WHAT YOU WILL DO =>
1. Copy the portion of the aquarium lighting thread from "A buddy of mine" up to and including "inviting algae growth?".
2. Decide whether each statement agrees with the aquarium lighting thread, answering yes or no and quoting the deciding words: (a) The poster received two 25 watt PC bulbs from a friend. (b) The bulbs in question are rated at 6500K. (c) ShaneSmith expects the lights to give the tank a very yellow look.
3. Carry the aquarium lighting thread forward from its last line.

EXTRACTED TEXT =>
________________________________________

# 2700K?



## Simpte 27 (Jul 16, 2004)

A buddy of mine gave me 2 25 watt PC bulbs. I have an Incandescent hood laying around I could put them in. I question the bulb because they are only 2700K. Lumens are 1250. What would be the effect of putting these on a 20 gallon planted tank? Is the 2700K inviting algae growth?


----------



## ShaneSmith (Feb 15, 2004)

I do not think you will see the kind of growht you are looking for. It will be a very yellow weird looking tank if you use these lights. I do not think it will invite algae for any other reason than poor plant growth.


----------



## Simpte 27 (Jul 16, 2004)

So is 50 watts at 2700K better or worse than 20 watts at 6500K?


----------



## ShaneSmith (Feb 15, 2004)

________________________________________

SUPPLIED DATA =>
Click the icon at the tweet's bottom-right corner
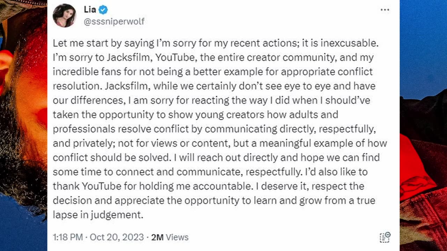 point(385,237)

________________________________________

TASK ANSWERS =>
1.
A buddy of mine gave me 2 25 watt PC bulbs. I have an Incandescent hood laying around I could put them in. I question the bulb because they are only 2700K. Lumens are 1250. What would be the effect of putting these on a 20 gallon planted tank? Is the 2700K inviting algae growth?

2.
(a) Yes: "A buddy of mine gave me 2 25 watt PC bulbs."
(b) No: "they are only 2700K."
(c) Yes: "It will be a very yellow weird looking tank if you use these lights."

3.
I dont know. Sorry i cannot have an answer. If i was in that perdicament i would use the 50 watts. The kelvin doesn't mean much. It is just a overall assumption on the lights color. Incandescent bulbs will never be as good for plants as flourescent bulbs. Because flourescents can be changed to better suit plant needs.


----------



## bharada (Apr 17, 2004)

I've read in other threads of someone having ok growing results using these warm white bulbs. But I wouldn't enjoy looking at a tank under those lights...way to orange to look good.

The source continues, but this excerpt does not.